What is required: Could you transcribe exactly the lines below, from the line with "Ver información (57, 1939)" through the line with "fosjoas.com (294, 2571)", and nothing else, leaving out the pictures?

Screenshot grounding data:
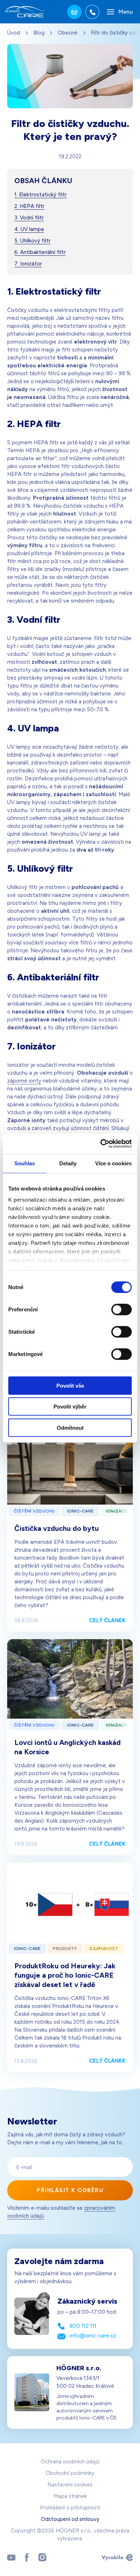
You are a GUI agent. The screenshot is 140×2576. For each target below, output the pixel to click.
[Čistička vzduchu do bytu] (70, 1464)
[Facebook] (27, 2557)
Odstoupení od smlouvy (70, 2519)
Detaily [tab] (68, 1163)
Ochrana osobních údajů (70, 2461)
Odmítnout (70, 1427)
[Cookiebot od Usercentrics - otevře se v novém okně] (101, 1143)
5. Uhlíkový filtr (32, 240)
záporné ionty (24, 1081)
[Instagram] (42, 2557)
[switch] (121, 1309)
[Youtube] (11, 2557)
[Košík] (74, 12)
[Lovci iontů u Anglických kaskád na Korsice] (70, 1679)
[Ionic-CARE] (25, 11)
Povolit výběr (70, 1406)
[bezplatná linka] (92, 12)
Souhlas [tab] (24, 1163)
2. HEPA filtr (29, 206)
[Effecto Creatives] (117, 2557)
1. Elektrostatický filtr (40, 194)
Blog (39, 33)
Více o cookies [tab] (113, 1163)
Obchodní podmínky (70, 2473)
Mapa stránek (70, 2496)
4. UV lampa (29, 229)
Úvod (13, 33)
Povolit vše (70, 1385)
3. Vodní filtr (29, 217)
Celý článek (107, 1620)
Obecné (68, 33)
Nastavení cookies (70, 2484)
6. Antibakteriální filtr (40, 252)
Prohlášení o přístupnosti (70, 2507)
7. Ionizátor (28, 263)
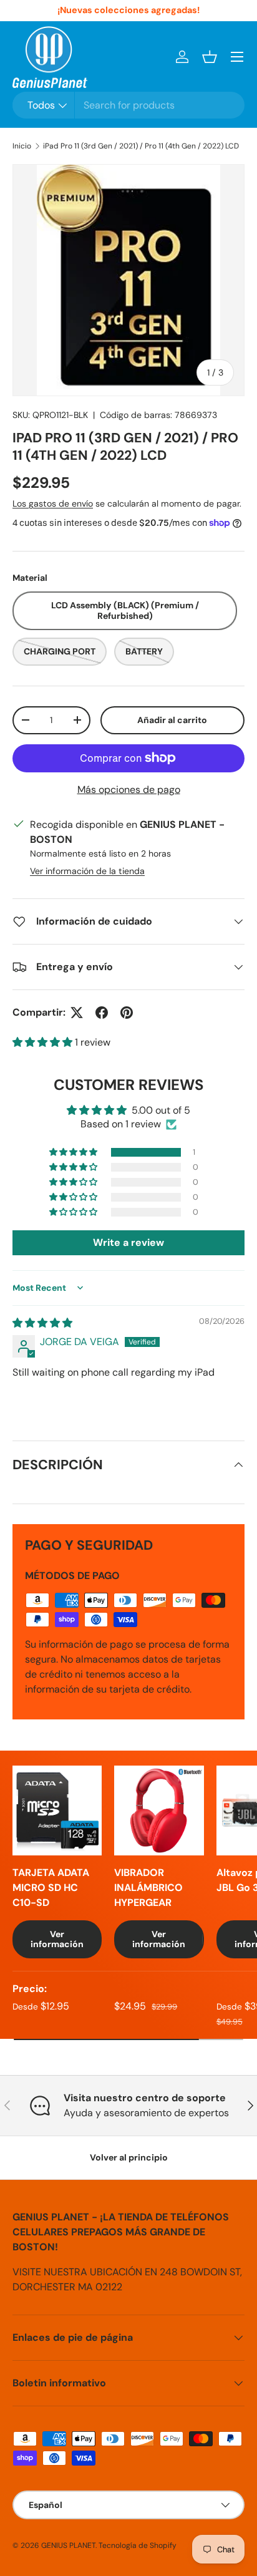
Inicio (21, 146)
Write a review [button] (128, 1242)
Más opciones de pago (128, 789)
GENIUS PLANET (68, 2545)
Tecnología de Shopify (138, 2545)
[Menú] (237, 56)
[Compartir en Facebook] (101, 1012)
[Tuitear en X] (76, 1012)
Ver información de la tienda (87, 871)
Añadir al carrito (172, 720)
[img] (42, 1322)
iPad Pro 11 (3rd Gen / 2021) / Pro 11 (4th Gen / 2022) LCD (141, 146)
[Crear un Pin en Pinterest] (126, 1012)
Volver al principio (129, 2157)
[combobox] (128, 105)
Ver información (57, 1939)
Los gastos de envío (52, 503)
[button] (209, 56)
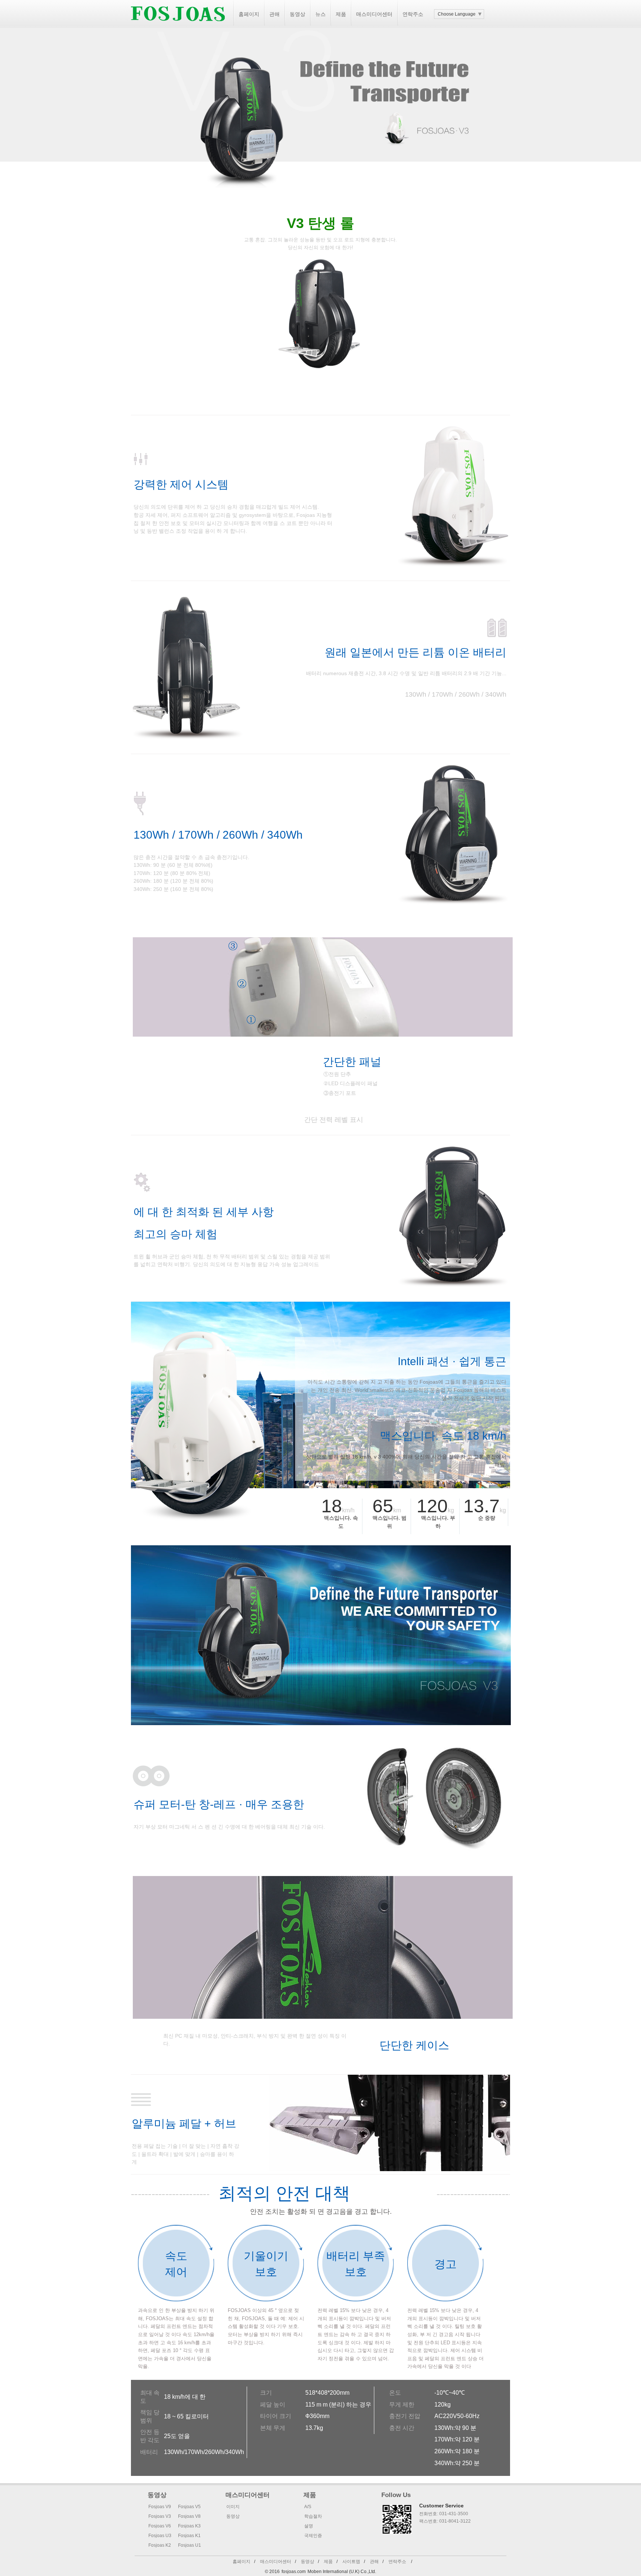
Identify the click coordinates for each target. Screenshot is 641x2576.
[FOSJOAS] (178, 26)
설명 (308, 2526)
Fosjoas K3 (189, 2526)
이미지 (233, 2506)
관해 (274, 14)
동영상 (297, 14)
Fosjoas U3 (159, 2535)
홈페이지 (249, 14)
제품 (341, 14)
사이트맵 (351, 2561)
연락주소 (412, 14)
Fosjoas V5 (189, 2506)
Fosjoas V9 (159, 2506)
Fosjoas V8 (189, 2516)
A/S (307, 2506)
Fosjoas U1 (189, 2545)
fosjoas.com (294, 2571)
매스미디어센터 (374, 14)
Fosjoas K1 (189, 2535)
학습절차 (313, 2516)
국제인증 (313, 2535)
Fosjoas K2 (159, 2545)
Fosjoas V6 (159, 2526)
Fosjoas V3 (159, 2516)
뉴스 (320, 14)
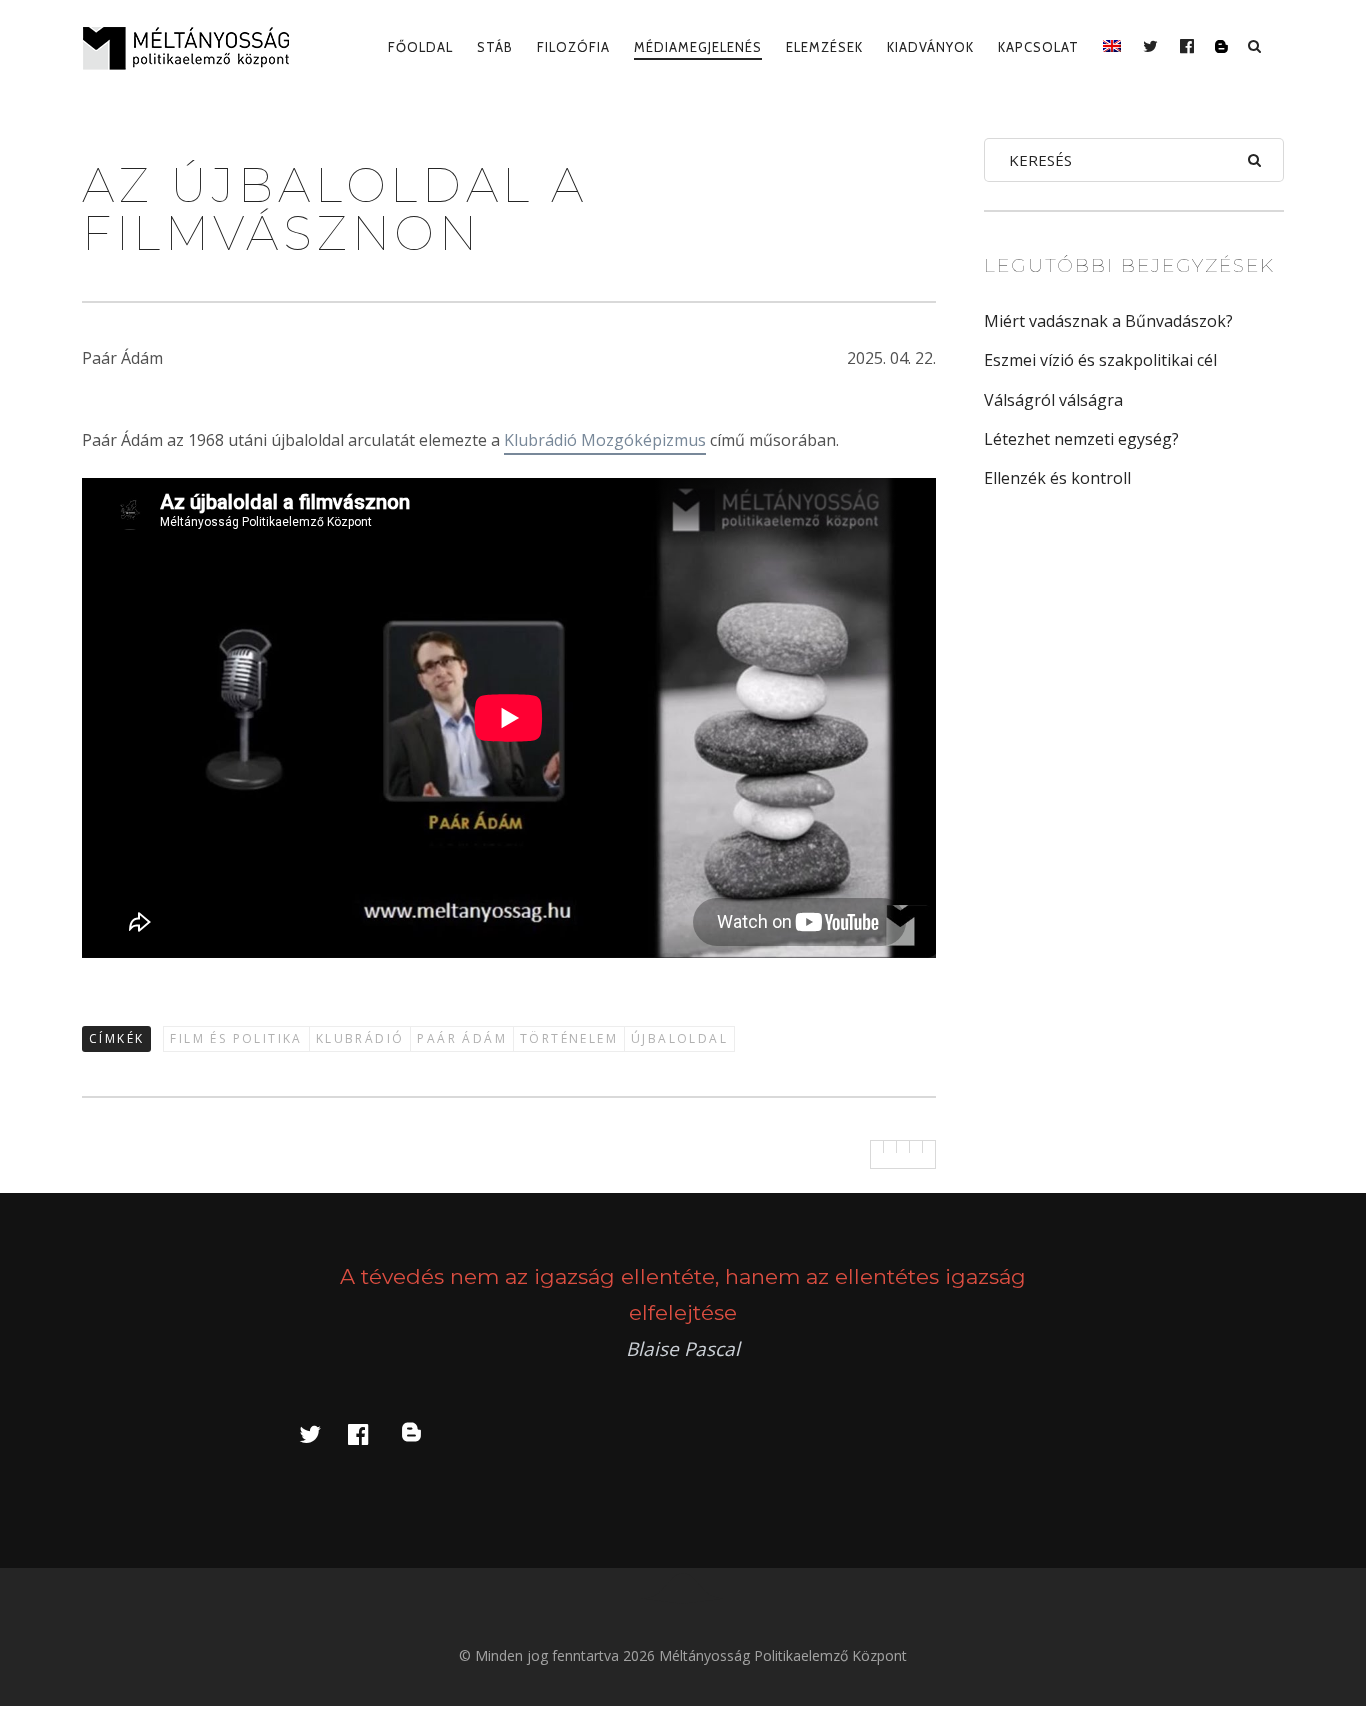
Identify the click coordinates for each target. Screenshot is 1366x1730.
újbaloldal (679, 1038)
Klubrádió (360, 1038)
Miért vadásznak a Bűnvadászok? (1108, 321)
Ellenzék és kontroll (1057, 478)
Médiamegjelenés (698, 47)
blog (423, 1433)
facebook (370, 1433)
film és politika (236, 1038)
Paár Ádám (462, 1038)
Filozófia (573, 47)
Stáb (495, 47)
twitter (322, 1433)
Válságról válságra (1053, 400)
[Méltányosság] (194, 48)
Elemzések (824, 47)
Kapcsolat (1038, 47)
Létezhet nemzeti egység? (1081, 439)
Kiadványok (930, 47)
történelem (569, 1038)
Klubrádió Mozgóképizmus (605, 440)
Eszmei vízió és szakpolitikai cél (1100, 360)
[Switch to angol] (1112, 47)
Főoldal (420, 47)
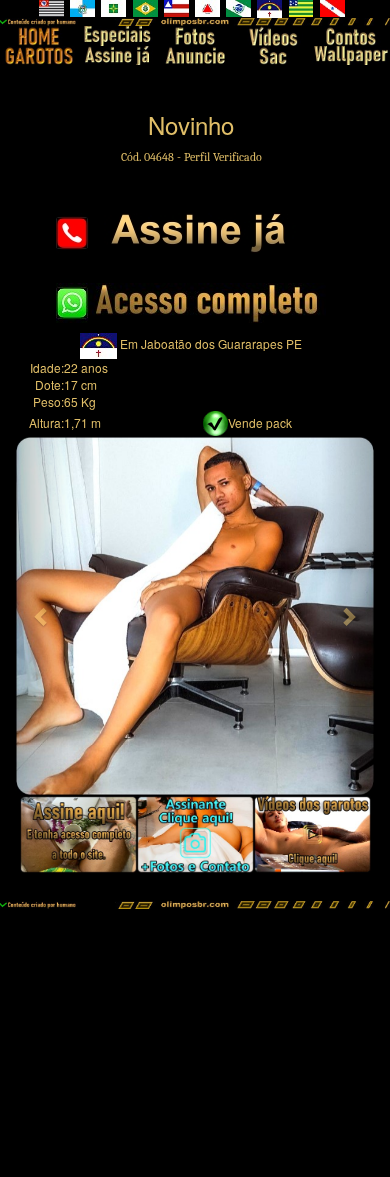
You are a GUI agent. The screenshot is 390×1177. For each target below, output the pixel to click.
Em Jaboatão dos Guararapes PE (211, 343)
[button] (42, 616)
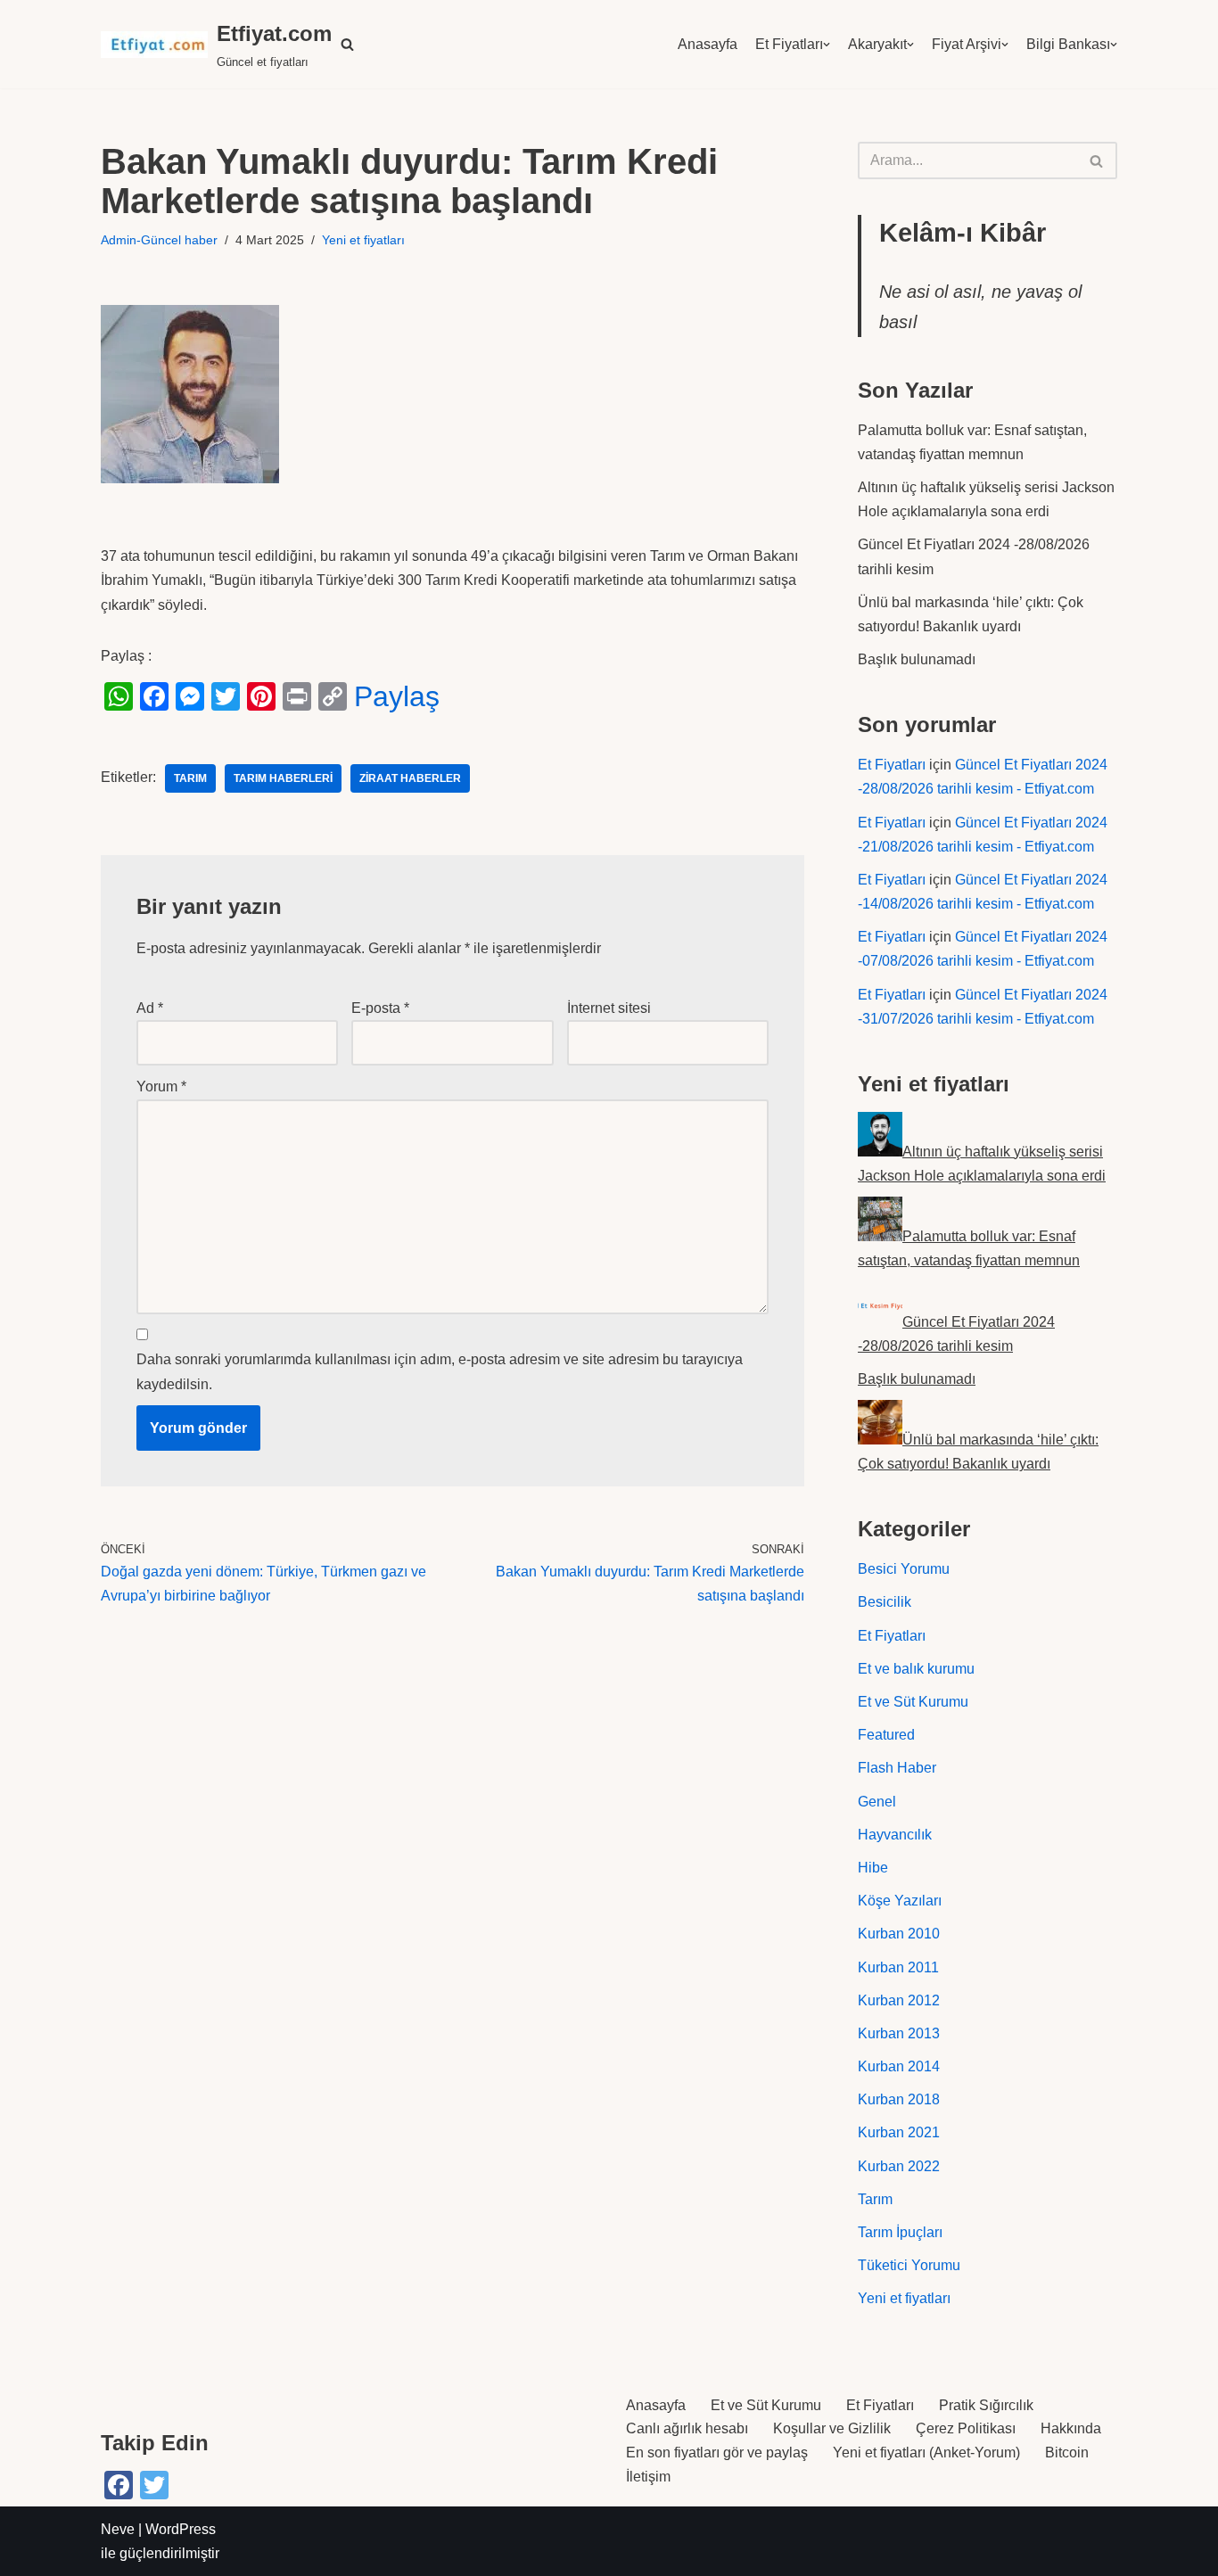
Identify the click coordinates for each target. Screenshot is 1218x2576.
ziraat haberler (410, 778)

Solution to this problem:
Ver información (57, 1939)
Los gastos de envío (52, 503)
[button] (209, 56)
Identify the click coordinates for each target. Screenshot is 641x2576.
[FOSJOAS] (178, 26)
설명 (308, 2526)
Fosjoas K3 (189, 2526)
이미지 (233, 2506)
관해 (274, 14)
동영상 (297, 14)
Fosjoas U3 (159, 2535)
홈페이지 (249, 14)
제품 (341, 14)
사이트맵 (351, 2561)
연락주소 (412, 14)
Fosjoas V5 (189, 2506)
Fosjoas V9 (159, 2506)
Fosjoas V8 (189, 2516)
A/S (307, 2506)
Fosjoas U1 (189, 2545)
fosjoas.com (294, 2571)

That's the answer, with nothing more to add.